We’ve been organizing life science events for more than 3 years now and we see the need more than ever to help biotech researchers and professionals network. Creating an engaging event with notoriously shy people isn’t always easy, and we’ve had both missteps and real winning ideas. We’d like to see more successful events being held and see a real opportunity for organizations and companies to get involved. Here are four ways we’ve found to get scientists to attend, engage, and get more out of events, which benefits all involved.
- Speed Networking. If you’ve done speed dating, you’ll get this easily. Check out our post on the San Diego Biotechnology Network site for all the details, and here is the rundown. Arrange tables in a “U” shape and place chairs matched across the table on the inside and outside. Have everyone take a seat and make sure all have partners, then give them 4 minutes to talk. Prep them by telling them to bring lots of business cards and to craft a 30 second ‘elevator speech’ to describe who they are and what they’re looking for. Bring a timer and use a microphone to announce the 4 minute warning–you’ll get some people who are never finished after 4 minutes which you’ll have to manage, but most are well behaved. Scientists enjoy being ‘forced’ to interact and go home with a lot of new connections.
- Introduce a Colleague. This activity helps attendees get to know each other and get exposure to the group. At the registration desk, ask guests if they want to participate to put their business card in a bowl and to draw one out. They will then need to find the person they drew and learn more about them. Wait at least 30 minutes after the last person has drawn a name to start the introductions. Person A introduces person B at the microphone, then person B introduces the person they drew, etc. You’ll invariably get some cards left in the bowl, so at the end offer to have people introduce themselves, even if they didn’t participate. We have found this activity to be very popular, and you can always tell people they don’t have to participate if they’re too shy (but we’ve found it a good excuse for them to come out of their shell).
- Networking Bingo. We got this idea from our colleague Jessica Yingling at Little Dog Communications and have used it twice now at events in San Diego. You prepare a bingo grid and in each square put a quality that you know people in attendance will have and that will also spark some conversation. For example, for a recent science communication event, some of the squares were ‘Blogger,’ ‘Twitterer,’ ‘Public Relations.’ People then need to find people who fit the description and get their signature (bring lots of pens).

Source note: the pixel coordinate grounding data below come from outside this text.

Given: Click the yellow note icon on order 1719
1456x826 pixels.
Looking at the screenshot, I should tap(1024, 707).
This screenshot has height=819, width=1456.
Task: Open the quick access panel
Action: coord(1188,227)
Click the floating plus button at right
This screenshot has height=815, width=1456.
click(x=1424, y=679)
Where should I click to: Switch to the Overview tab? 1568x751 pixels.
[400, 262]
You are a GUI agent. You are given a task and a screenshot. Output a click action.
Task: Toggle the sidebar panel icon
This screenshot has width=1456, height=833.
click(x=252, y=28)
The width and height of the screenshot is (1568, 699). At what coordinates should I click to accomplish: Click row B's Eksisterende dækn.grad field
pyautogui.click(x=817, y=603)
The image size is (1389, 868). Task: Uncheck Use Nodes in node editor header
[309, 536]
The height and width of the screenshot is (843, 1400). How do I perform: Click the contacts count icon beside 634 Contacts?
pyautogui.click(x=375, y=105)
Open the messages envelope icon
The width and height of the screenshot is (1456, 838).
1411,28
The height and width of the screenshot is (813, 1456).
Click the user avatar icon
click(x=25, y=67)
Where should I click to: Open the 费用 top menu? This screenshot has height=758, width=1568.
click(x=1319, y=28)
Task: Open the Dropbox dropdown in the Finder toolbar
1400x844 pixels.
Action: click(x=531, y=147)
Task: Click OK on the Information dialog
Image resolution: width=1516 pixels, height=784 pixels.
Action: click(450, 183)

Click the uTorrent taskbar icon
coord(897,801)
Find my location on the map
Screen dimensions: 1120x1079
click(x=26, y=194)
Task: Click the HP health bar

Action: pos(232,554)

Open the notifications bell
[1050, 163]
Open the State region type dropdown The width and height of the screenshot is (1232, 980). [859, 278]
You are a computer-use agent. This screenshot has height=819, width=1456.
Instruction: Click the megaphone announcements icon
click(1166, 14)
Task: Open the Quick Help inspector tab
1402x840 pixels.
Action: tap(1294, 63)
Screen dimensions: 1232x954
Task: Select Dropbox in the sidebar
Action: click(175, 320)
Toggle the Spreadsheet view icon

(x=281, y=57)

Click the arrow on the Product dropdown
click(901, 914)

You’ll need to give prizes for the first Bingo (a row), the first to fill out the whole page, then 5 or so (depending on the size of the group) prizes for the next people to fill out the whole page. Be prepared to have some more prizes if you run out, as you don’t want the bingo to stop (although people enjoy it so much they’ll likely continue). At one event, an attendee gave us a very sincere ‘thank you’ as they admitted how shy they are and that the activity helped them greatly to meet people.
- Identity Stickers. I stole this concept from a local Barcamp I attended. The idea is to help people identify their interests and help them to start a conversation using small printed stickers. We bought the smallest address labels (1/2″ X 1 3/4″) we could find and printed them with qualities we knew the attendees would have. We did this activity at our science communication event, choosing items from the bingo squares (e.g., Blogger, Twitter handle), and we also added fun (e.g., Nobel Laureate), loosely related (e.g., Mac, PC) and more personal items (e.g., Parent). We found that almost every attendee wore at least one sticker, some 4-5! The activity worked well with networking bingo and it requires the least setup and could be done even at events where there are no nametags. See the this photo from a recent event in San Diego to see some sporting the stickers.
These four tactics will not only help you have a successful event, but they’ll help scientists network and refine their personal brand, both for which we are finding an increasing need. You don’t have to host a big event to try these activities out, add an extra 15 minutes for networking before or after your next seminar or practice them within your group (you may be surprised at how much you learn). Anyone who hosts such events will not only make more connections, but benefit from the fantastic karma of helping scientists network and grow.
Image courtesy Julie McClure showing researcher Nadejda Korneeva’s winning bingo card at our April 23rd networking event in San Diego. Nadejda said one of our event ‘regulars’ Marti Krane helped her to find people so she could fill the card, indicating the great ‘pay it forward’ culture that can be created at networking events.